We can look to the example of Prince William County that quickly found it had no place to hold all of the detainees it had arrested when it enacted similiar police policies, and it had to find money to feed all of these detainees, and ICE never came to pick them up, probably because they didn't want to have to pay to deport them, another enormous cost we the taxpayers would have to bear.
In today's (11/07/10) NYT Page 1 article reports that House Republicans are gunning to cut state budgets. We are already cut to the bone - if they get this past the senate, I'm reasonably certain the President would veto -- but what if in this crazy mad hatter world such cuts came through after Virginia enacted such policies? Would we cut schools funding, or Medicaid, or TANF? (We are already least of all 50 states in TANF funding.)
No -- we must stand together against such foolish, costly policies represented in HBs 1430 and 1421 and SB 256. And let's think about improving our economy via infrastructure projects that would inmprove our stormwater management, and improve our energy management systems.

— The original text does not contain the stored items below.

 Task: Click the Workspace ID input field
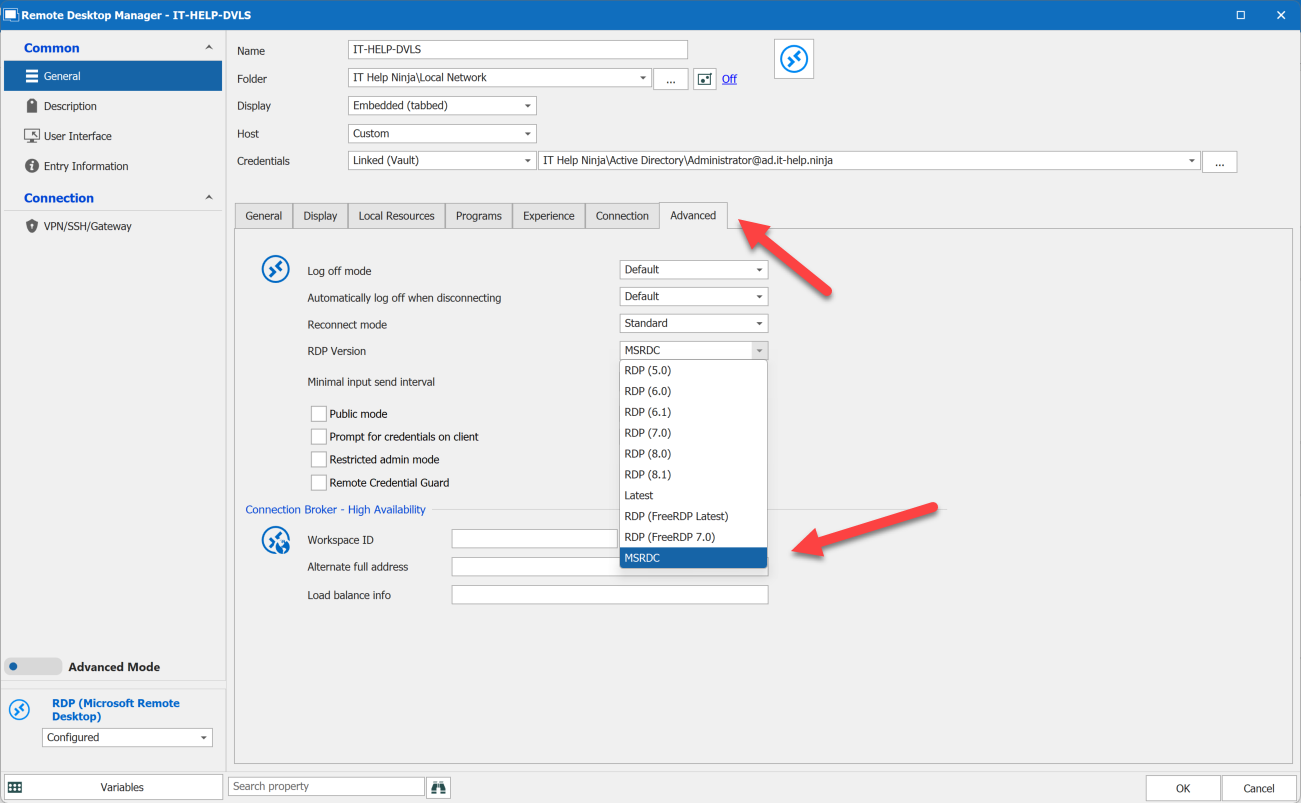533,538
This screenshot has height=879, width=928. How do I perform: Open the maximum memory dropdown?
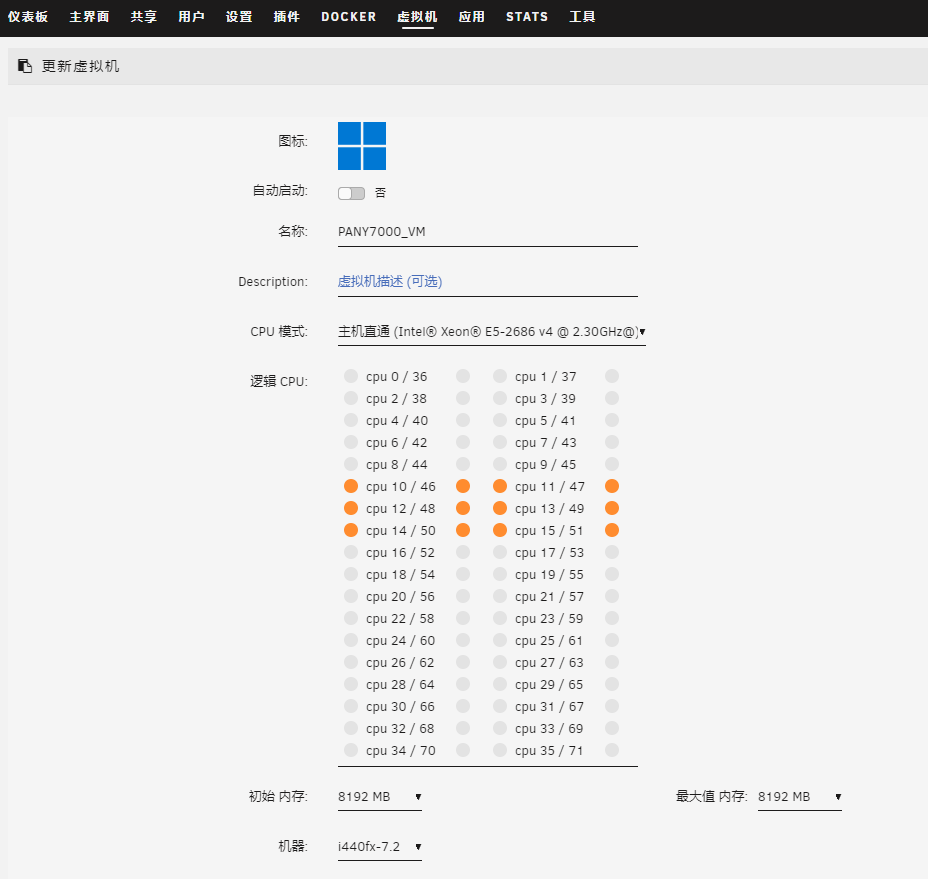pyautogui.click(x=799, y=797)
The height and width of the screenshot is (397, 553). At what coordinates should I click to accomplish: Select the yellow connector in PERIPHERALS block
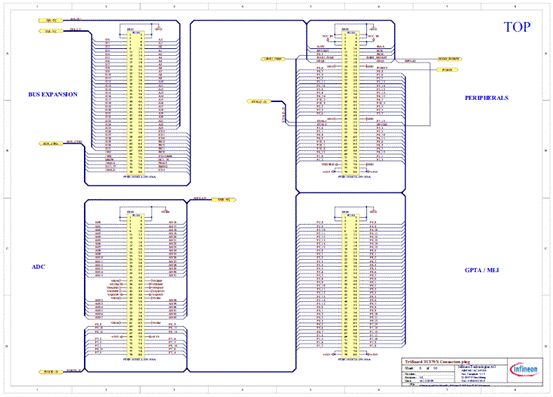(x=351, y=103)
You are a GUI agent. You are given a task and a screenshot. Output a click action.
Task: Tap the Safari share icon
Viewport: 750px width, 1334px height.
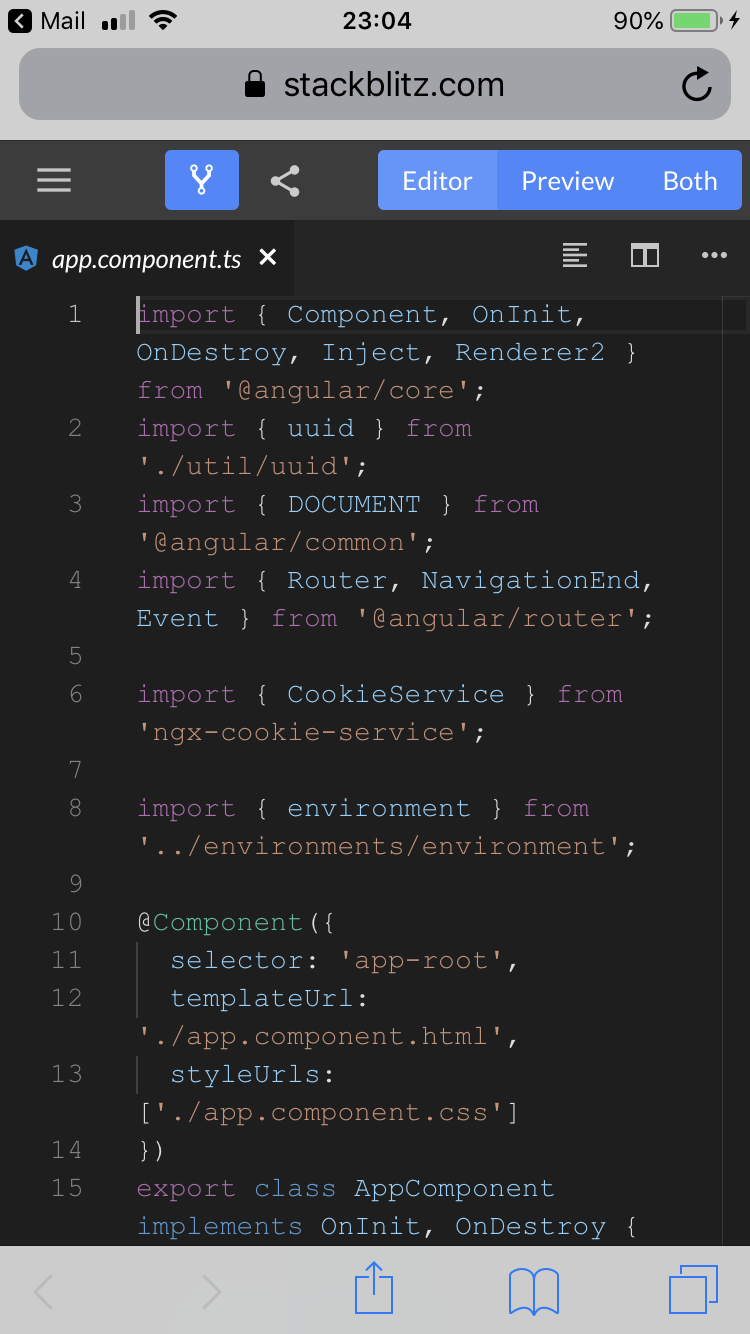coord(374,1290)
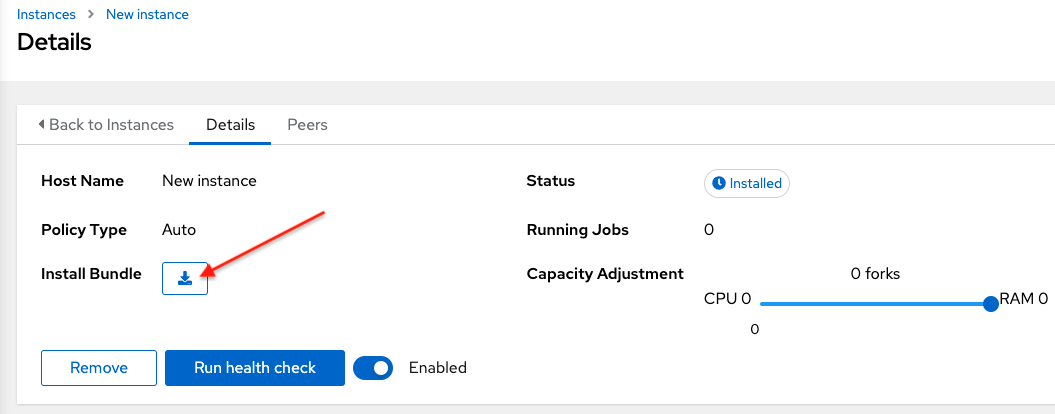Go back to Instances list tab
This screenshot has width=1055, height=414.
point(106,125)
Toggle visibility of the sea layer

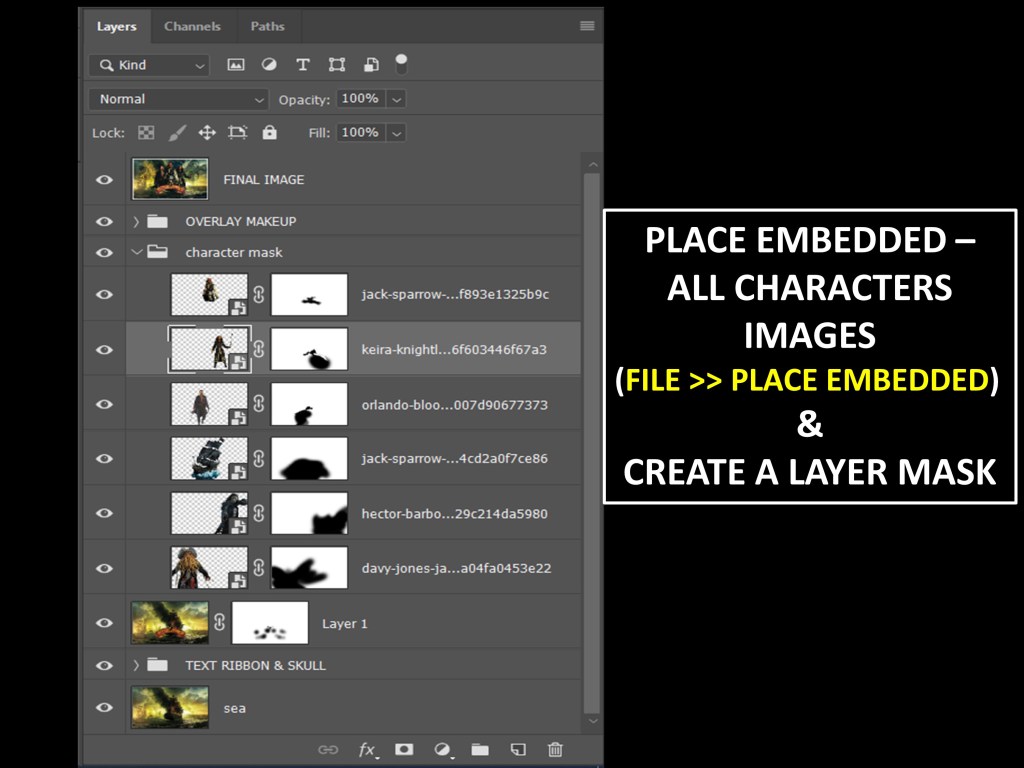point(104,708)
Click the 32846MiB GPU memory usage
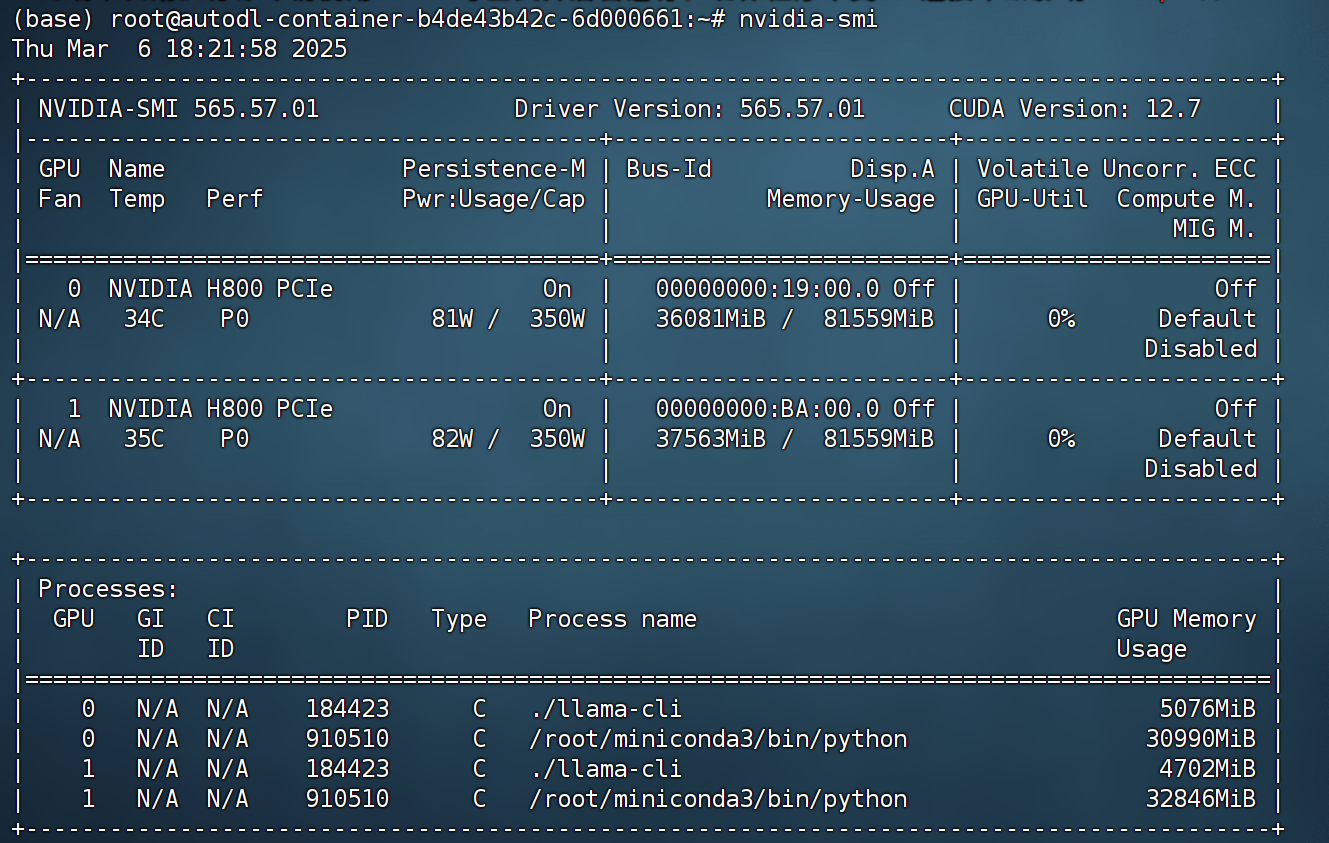The height and width of the screenshot is (843, 1329). pos(1200,799)
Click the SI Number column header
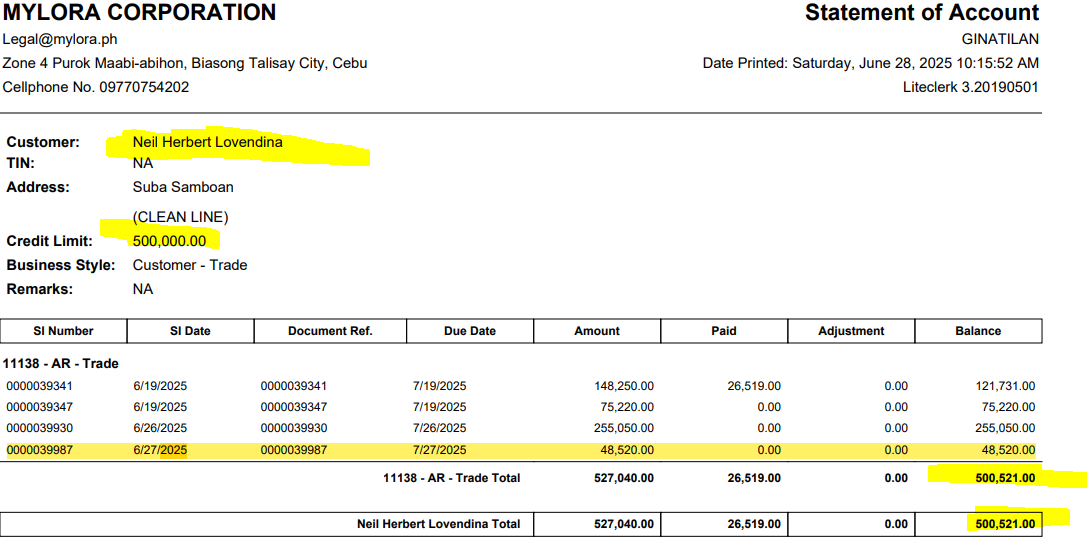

VACOLAO, tracking this bill in Photosynthesis, notes:

Under a Virginia law enacted in 2008, Virginia is one of only two states in the nation that checks the immigration status of every person arrested and taken into custody for a crime and presented at the jail. No evidence has been shown that this expansion of that mandate makes sense, and the fact is that it would result in persons having their status checked twice, take officers off the street and make us all less safe without any concommitant benefit. VACOLAO opposes this bill.

Michael Plumb writes:

Expanding and mandating the role of local and state law enforcement to further inquire into an arrested person's immigration status is a waste of time, redundant, AND an underhanded tax increase to the citizens of Virginia. We don't need local authorities wasting their valuable time and our valuable tax dollars for Mr. Albo's witch hunt of anyone without pale white skin. The current law gos plenty far enough and needs to be left alone.